На крыльце сельсовета Степан Петрович, работая в воздухе кулаками, стуча по доскам деревяшкой, говорил народу. Лицо у него было плотное, рот раззявистый, усы как шипы.
– Международное положение складывается благоприятно для советской власти! – кричал он, когда Кузьма Кузьмич протискивался поближе к крыльцу. – Германцы протягивают нам свою трудящуюся руку. Это означает большую помощь нашей революции, товарищи. Германцев я видал, в Германии бывал. Одно скажу: скупо живут, каждый кусок у них на счету, но живут лучше нашего. Над этим фактом надо призадуматься, товарищи. В таком селе вот, как наше, у них – водопровод, канализация с выбросом дерьма на огороды, телефон, проведен газ в каждую квартиру, парикмахерская, пивная с бильярдом… О школах я и не говорю, о поголовной грамотности не говорю… Велосипед в каждом хозяйстве, граммофон…
По толпе пошел гул, кто-то хлопнул в ладоши, и тогда все похлопали.
– Мне оторвало нижнюю конечность германьским снарядом в Восточной Пруссии. Но я, в данный момент, становлюсь выше личных отношений…
– Понятнее говори! – отчаянно крикнул юношеский голос.
– В этом моем жалком увечье я виню не германьский народ, – не он виноват, а виноват международный империализм… Вот кому нужно горло перервать со всей решимостью… Мы, русские, это поняли раньше, но и германьцы это, наконец, поняли. И мы, товарищи, на настоящем митинге бросаем лозунг обоим народам: да здравствует мировая революция…
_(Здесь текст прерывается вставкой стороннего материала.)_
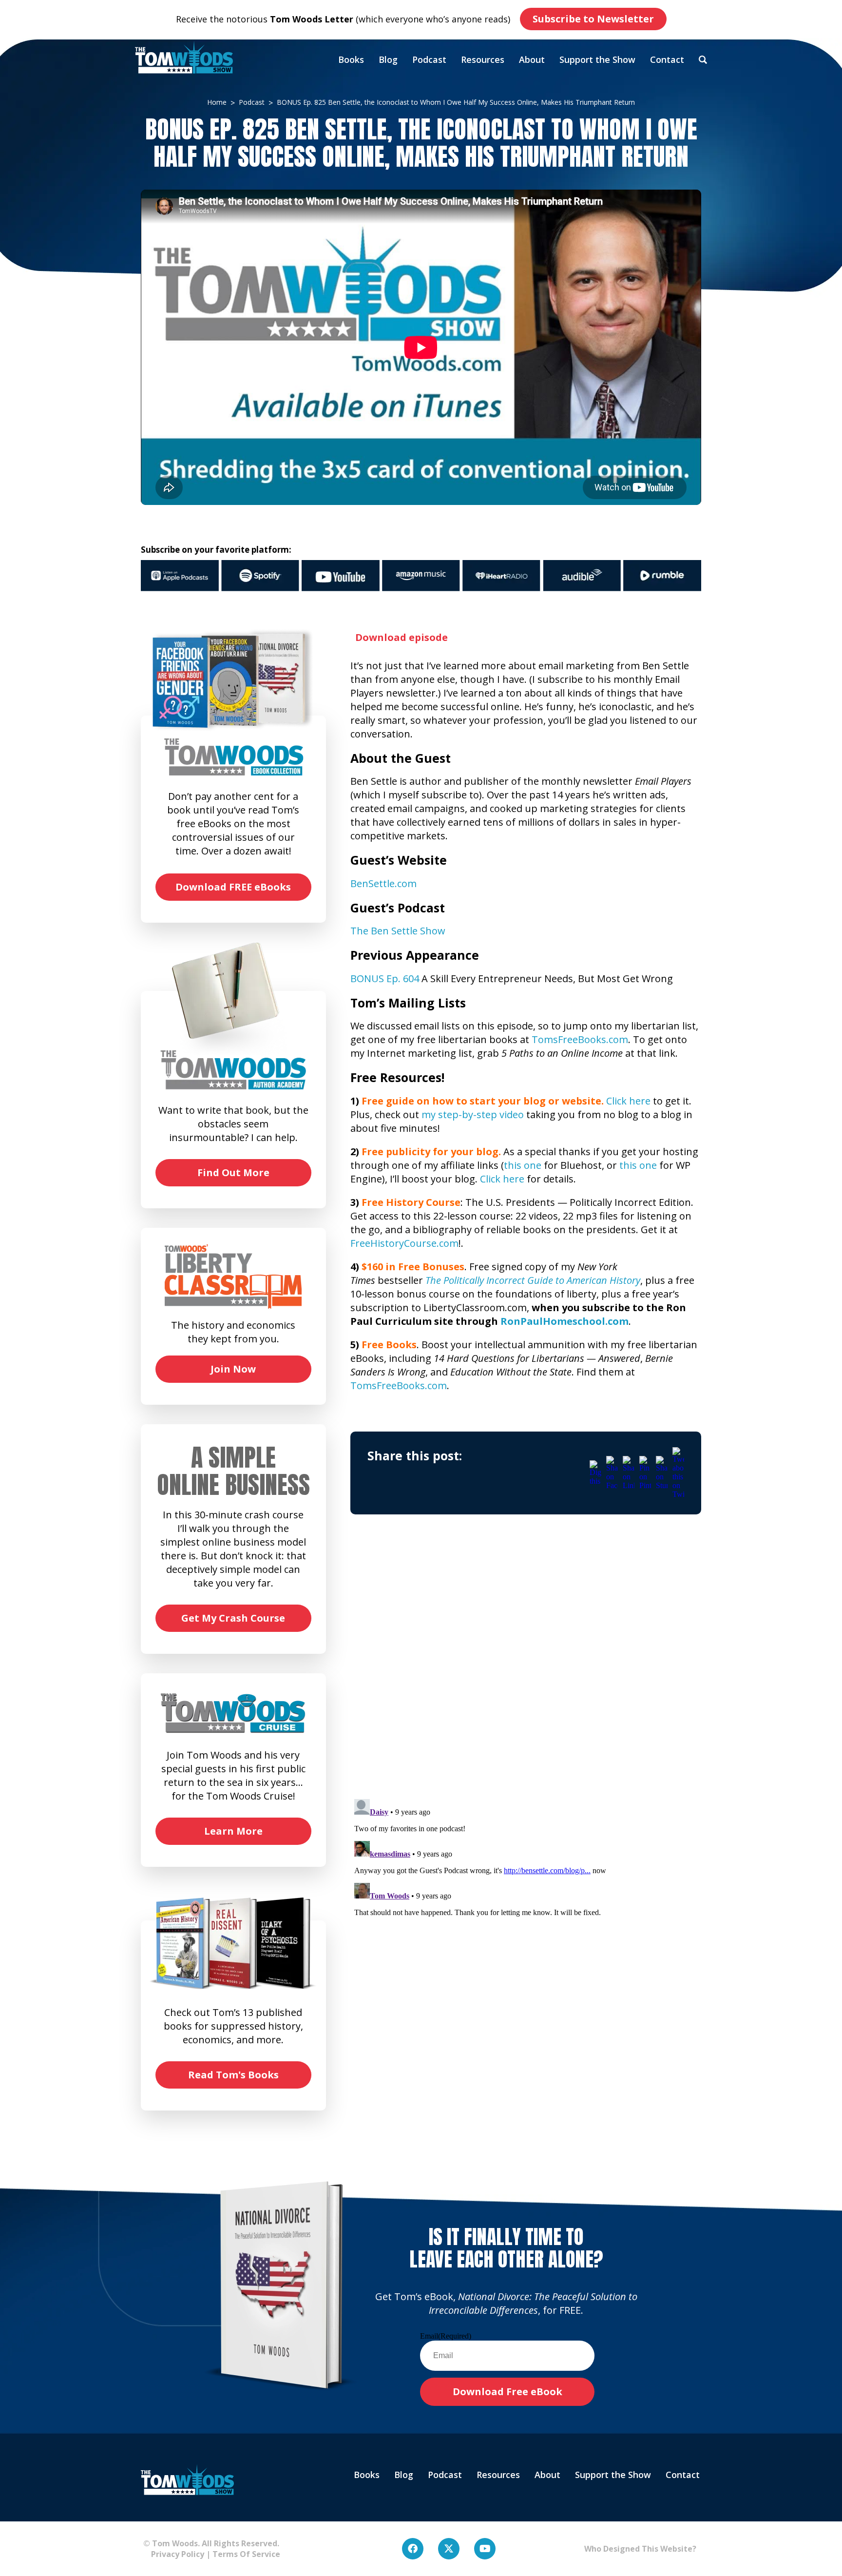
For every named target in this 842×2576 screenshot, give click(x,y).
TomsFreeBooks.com (580, 1039)
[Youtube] (485, 2548)
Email (445, 2336)
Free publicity (396, 1151)
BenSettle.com (383, 883)
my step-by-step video (472, 1114)
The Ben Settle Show (397, 930)
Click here (628, 1100)
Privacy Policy (173, 2554)
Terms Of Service (246, 2554)
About (532, 59)
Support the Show (597, 59)
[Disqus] (526, 1665)
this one (522, 1165)
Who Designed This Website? (640, 2548)
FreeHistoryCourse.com (404, 1243)
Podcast (429, 59)
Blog (388, 59)
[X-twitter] (448, 2548)
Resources (482, 59)
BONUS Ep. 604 (384, 978)
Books (351, 59)
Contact (667, 59)
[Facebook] (412, 2548)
– Ура! – закричал молодой голос, и собрание опять захлопало.
– Перехожу к местным делам… В школе у нас крыша течет, как решето, об этом было постановление. Я спрашиваю – деньги собраны, тес для крыши куплен? Нет. А на гулянку у вас деньги есть. На попа у вас деньги нашлись. От трезвону на десять верст кругом скучно… Ради этих фактов, что ли, германьцы протягивают нам трудящуюся руку? Предлагаю вынести постановление: покуда не будет произведен сбор на ремонт школы, на оплату труда учительницы, также на тетради и карандаши, до покрытия общей суммы: четырех тысяч девятисот семи рублей семи копеек, – свадьбы не играть и трезвона не производить…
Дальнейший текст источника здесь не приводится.